Editor's note: Over the next two weeks, we will examine the top 10 prospects in the A's organization. For each player, we will provide a scouting report and a realistic timetable for reaching the major leagues, as well as what he needs to do to stay there.
No. 6 - Robert Puason, SS
The A's believe they've struck gold with Puason, a 17-year-old shortstop out of the Dominican Republic. Oakland liked him enough to sign him for $5.1 million this July in the international prospect pool.
MLB Pipeline ranked Puason as the number two international prospect in this year's class behind only Yankees outfielder Jasson Dominguez, but the A's feel like they got the best player.
"We had targeted Robert fairly early on as the top player in this class," A's assistant general manager Dan Feinstein said at the time. "We firmly believe that he is and we're beyond thrilled that he's going to be an Athletic."
The 6-foot-3, 165-pound switch hitter has the potential to become a five-tool player.
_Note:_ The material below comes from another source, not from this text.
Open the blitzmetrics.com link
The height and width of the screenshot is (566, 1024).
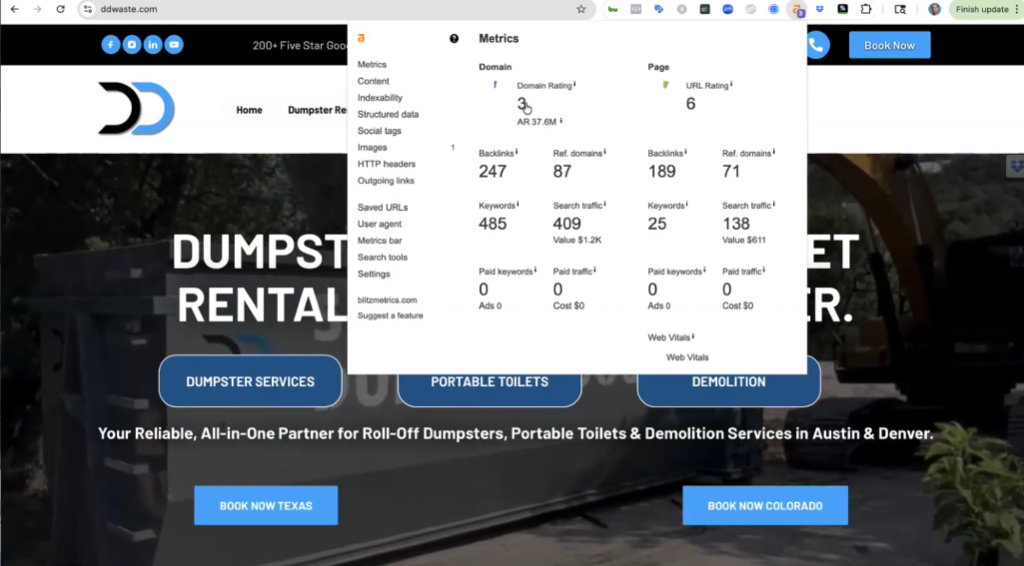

MLB Pipeline rates Puason as a plus runner and hitter, with an above-average arm and fielding ability.
Puason had been on the A's radar for years, as the team was enamored with his natural talent, both with his bat and his glove.
"We believe he has the ability to impact the game in a number of ways," Feinstein said. "He's a dynamic, athletic, wiry, strong, switch-hitting shortstop who plays with a tremendous amount of energy and enthusiasm."
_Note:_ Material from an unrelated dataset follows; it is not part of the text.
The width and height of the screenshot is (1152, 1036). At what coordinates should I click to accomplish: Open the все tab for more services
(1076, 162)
At the young age of 17, Puason obviously has a long way to go before reaching the big leagues. At this point, his defense is probably a bit more advanced than his offense, though he has plenty of time to improve on both sides.
"He is really fun to watch play shortstop," Feinstein said. "He plays with such energy and emotion that it's fun to watch him pick up a ball. He's got advanced defensive capabilities now, so we would anticipate that he would be an above-average major league shortstop. He can also really throw."
A's fans should enjoy watching Puason develop at each level of Oakland's minor-league system. If his development goes according to plan, he could make an impact in the majors in four or five years.